[Collected data]
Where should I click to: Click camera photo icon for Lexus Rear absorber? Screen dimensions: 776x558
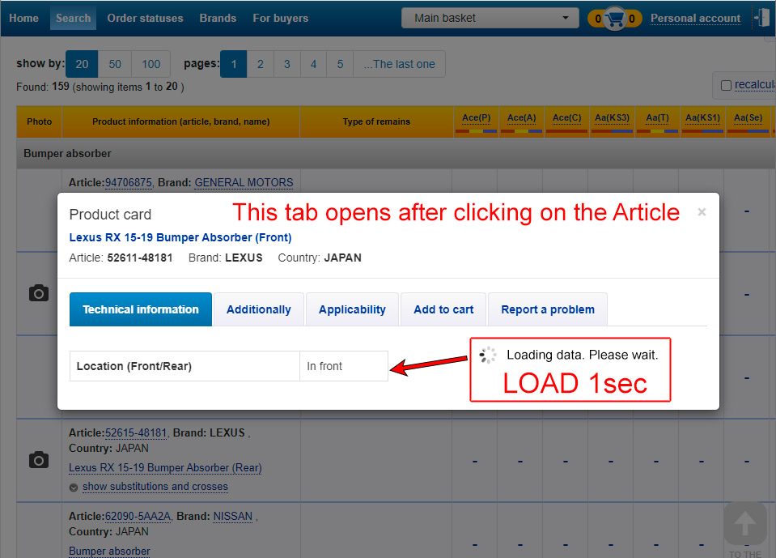pos(38,460)
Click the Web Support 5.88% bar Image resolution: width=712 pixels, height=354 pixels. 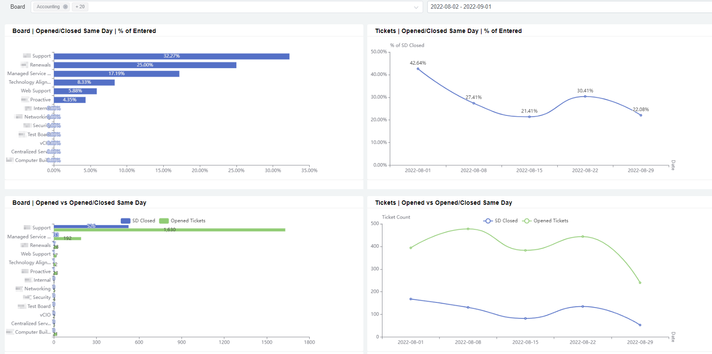(75, 91)
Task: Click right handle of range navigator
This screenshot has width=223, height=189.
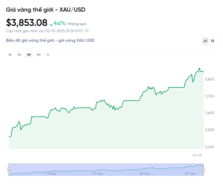Action: 204,170
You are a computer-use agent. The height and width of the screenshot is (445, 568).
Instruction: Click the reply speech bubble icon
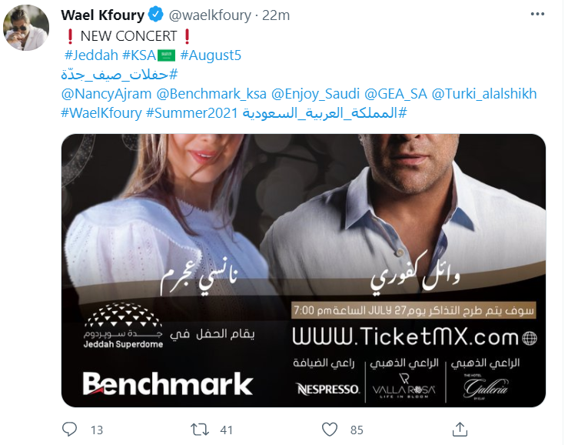point(69,430)
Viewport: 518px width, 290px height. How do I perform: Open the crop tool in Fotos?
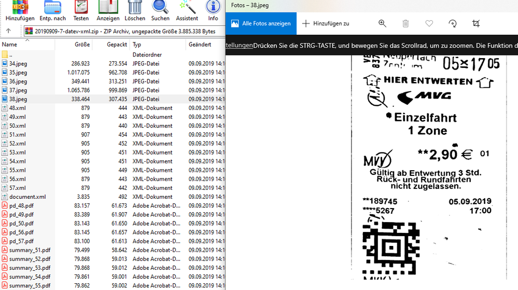[476, 23]
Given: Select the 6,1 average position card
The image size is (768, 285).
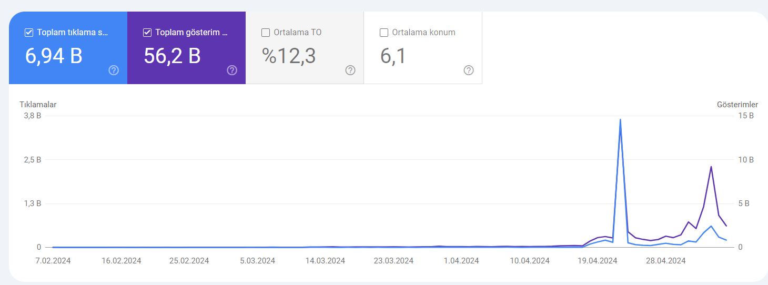Looking at the screenshot, I should pos(423,48).
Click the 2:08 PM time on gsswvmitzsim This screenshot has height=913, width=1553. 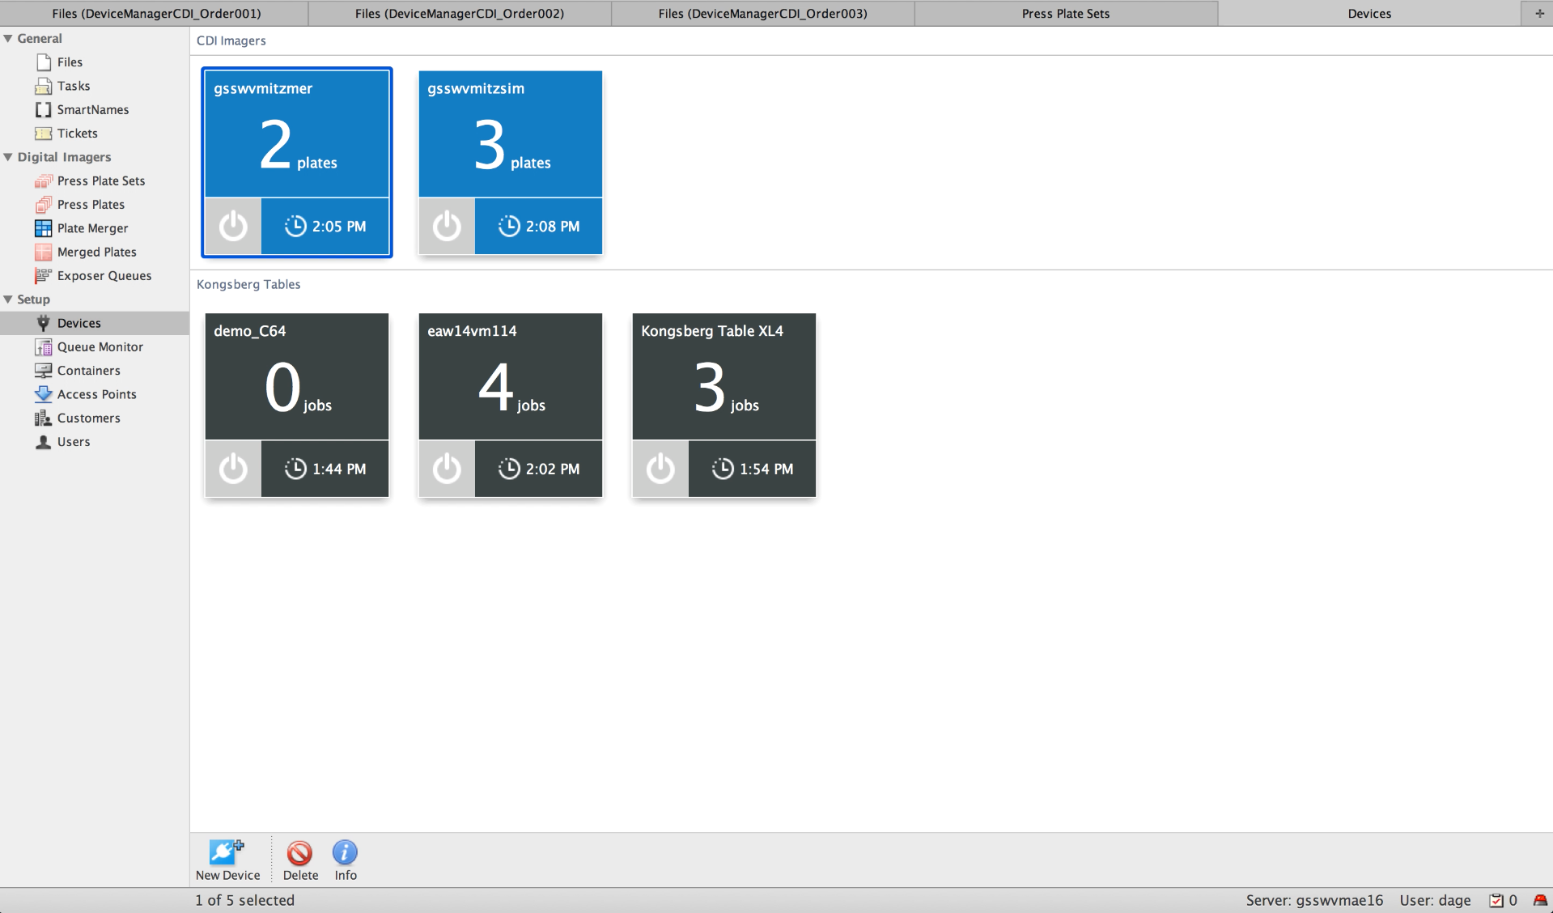pos(539,227)
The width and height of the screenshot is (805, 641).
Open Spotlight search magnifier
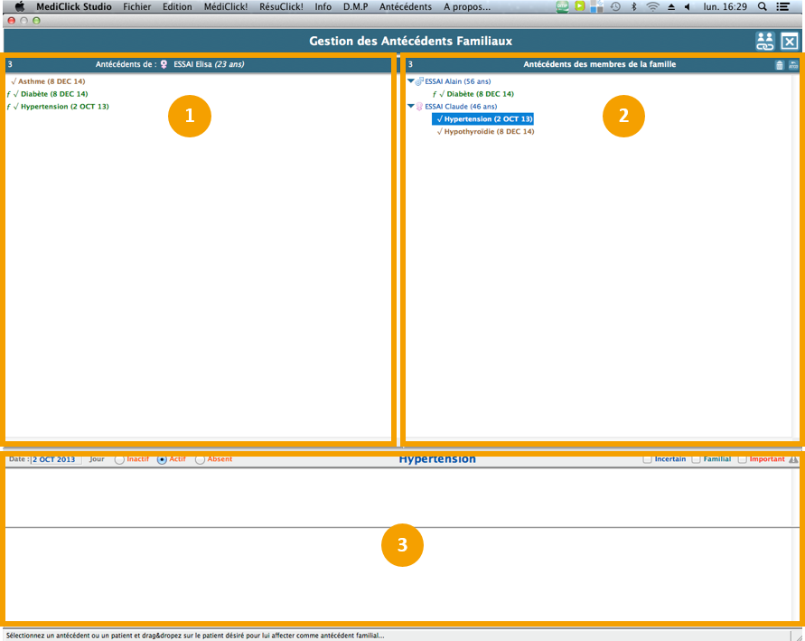762,6
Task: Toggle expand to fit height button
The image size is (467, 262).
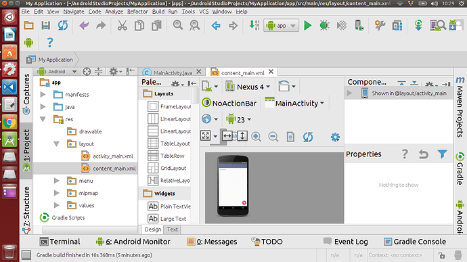Action: pyautogui.click(x=242, y=136)
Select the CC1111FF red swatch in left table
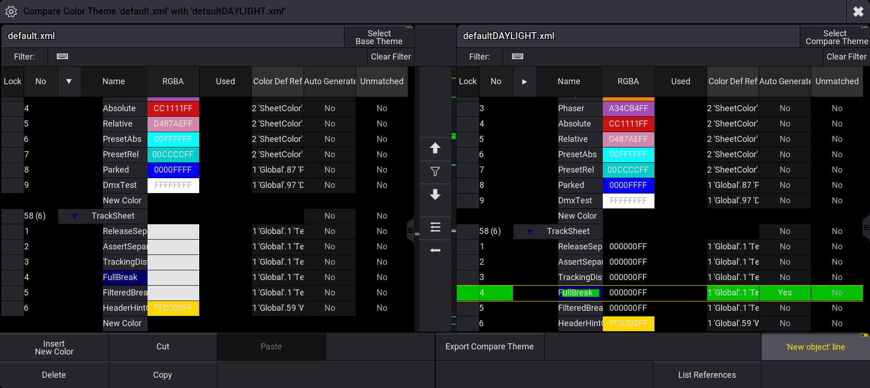This screenshot has width=870, height=388. tap(173, 108)
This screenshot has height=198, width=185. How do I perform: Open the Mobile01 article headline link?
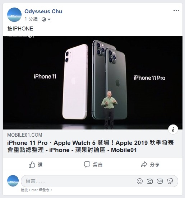pos(91,146)
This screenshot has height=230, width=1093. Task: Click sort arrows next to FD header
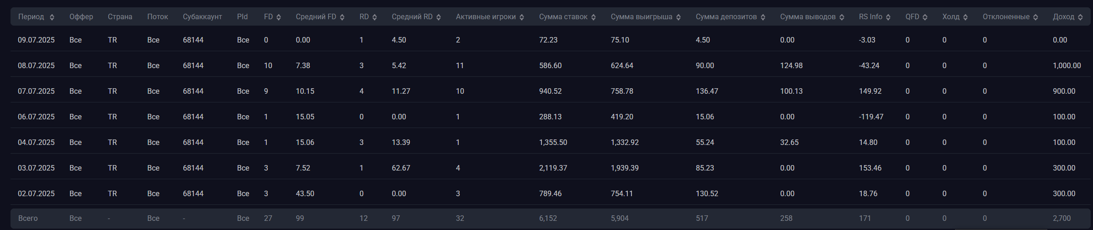click(279, 17)
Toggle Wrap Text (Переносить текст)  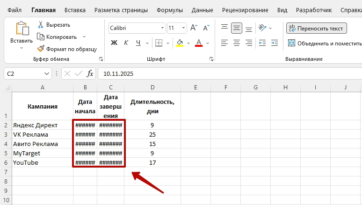coord(317,29)
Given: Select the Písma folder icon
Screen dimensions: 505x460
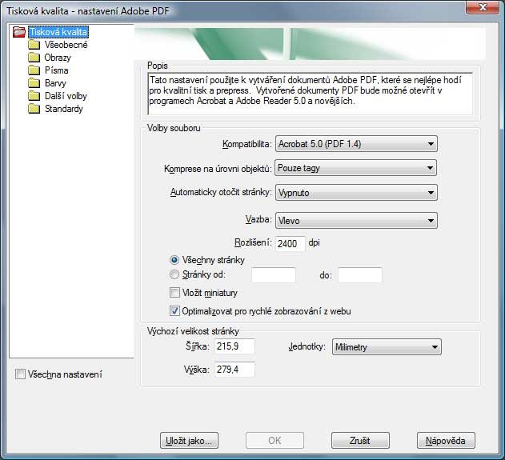Looking at the screenshot, I should point(34,70).
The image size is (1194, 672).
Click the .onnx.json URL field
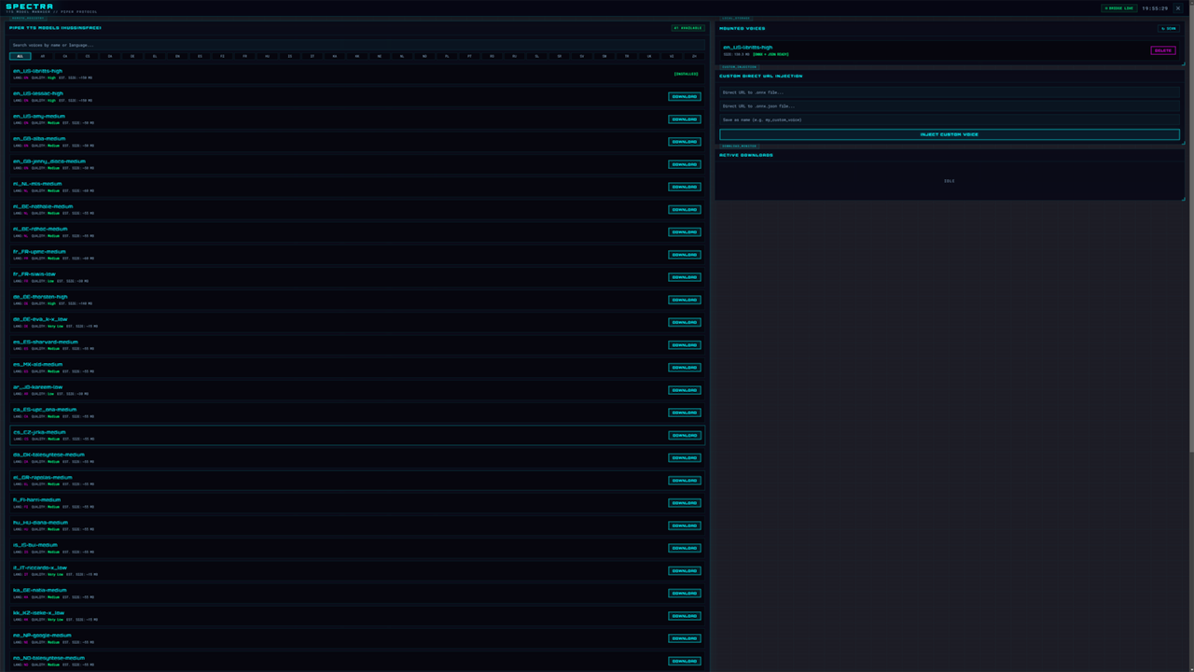coord(950,106)
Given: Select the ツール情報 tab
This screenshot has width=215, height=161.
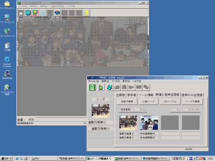Looking at the screenshot, I should click(x=146, y=95).
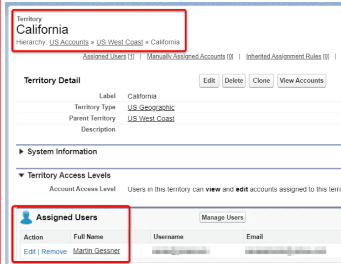Clone the California territory
341x264 pixels.
(x=261, y=80)
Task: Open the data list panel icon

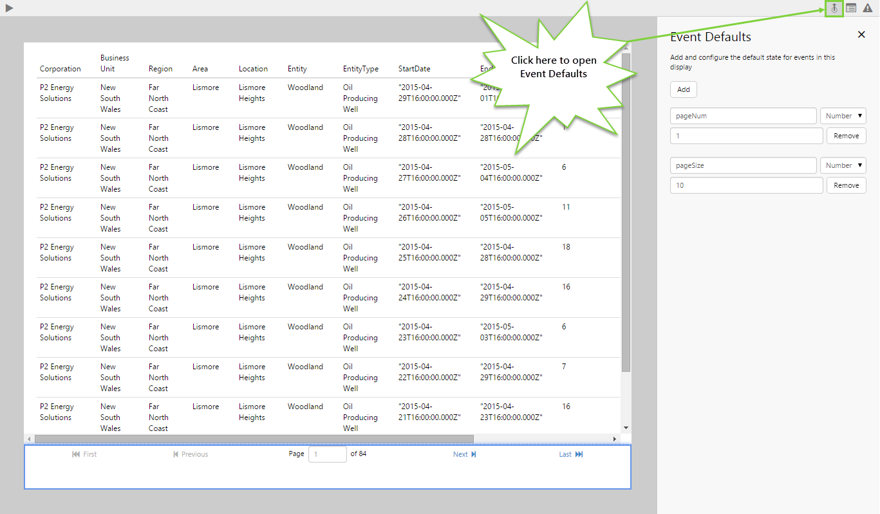Action: pos(851,8)
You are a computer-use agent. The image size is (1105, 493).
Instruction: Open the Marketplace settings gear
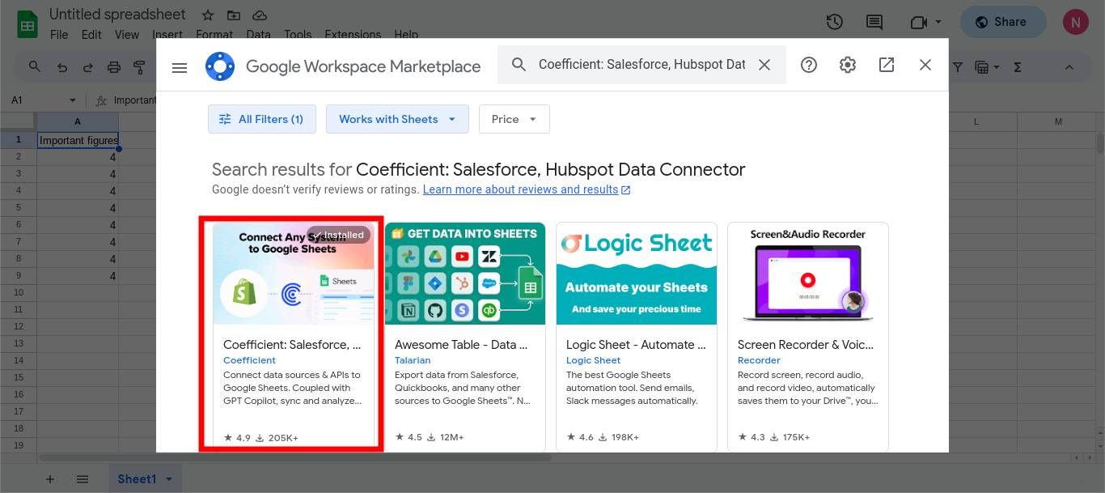click(847, 65)
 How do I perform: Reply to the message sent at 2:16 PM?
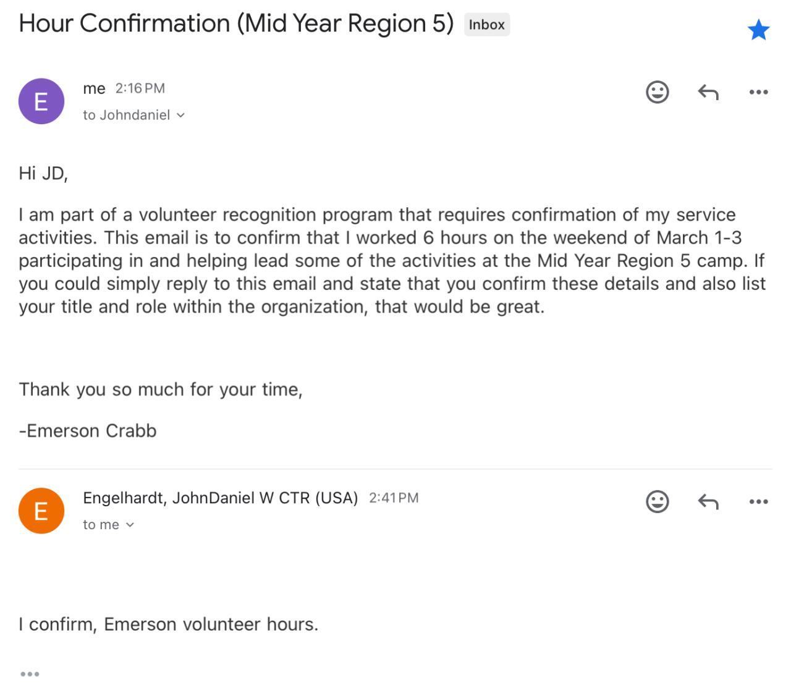pos(708,92)
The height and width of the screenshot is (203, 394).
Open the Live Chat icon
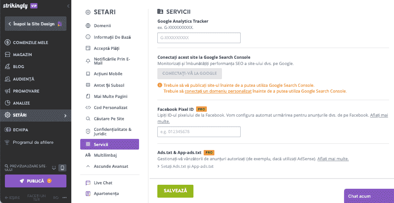coord(88,183)
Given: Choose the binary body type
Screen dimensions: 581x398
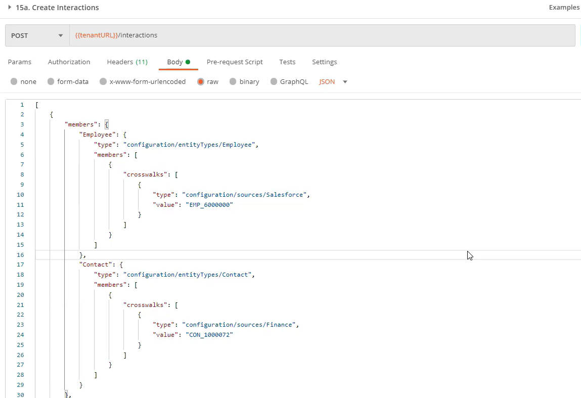Looking at the screenshot, I should pyautogui.click(x=232, y=81).
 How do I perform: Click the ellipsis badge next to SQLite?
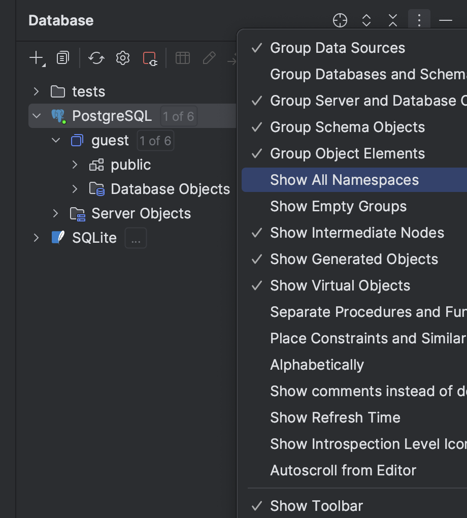(x=135, y=238)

▶ _Exercise description_:
In the records above, the lines from the one containing "Open the Live Chat icon" through the last line are to be written out exactly, both ends included and pictures omitted.

▶ _Result_:
Open the Live Chat icon
coord(88,183)
Given: Choose the binary body type
Screen dimensions: 581x398
Looking at the screenshot, I should pyautogui.click(x=232, y=81).
 How do I perform: Click the ellipsis badge next to SQLite?
(x=135, y=238)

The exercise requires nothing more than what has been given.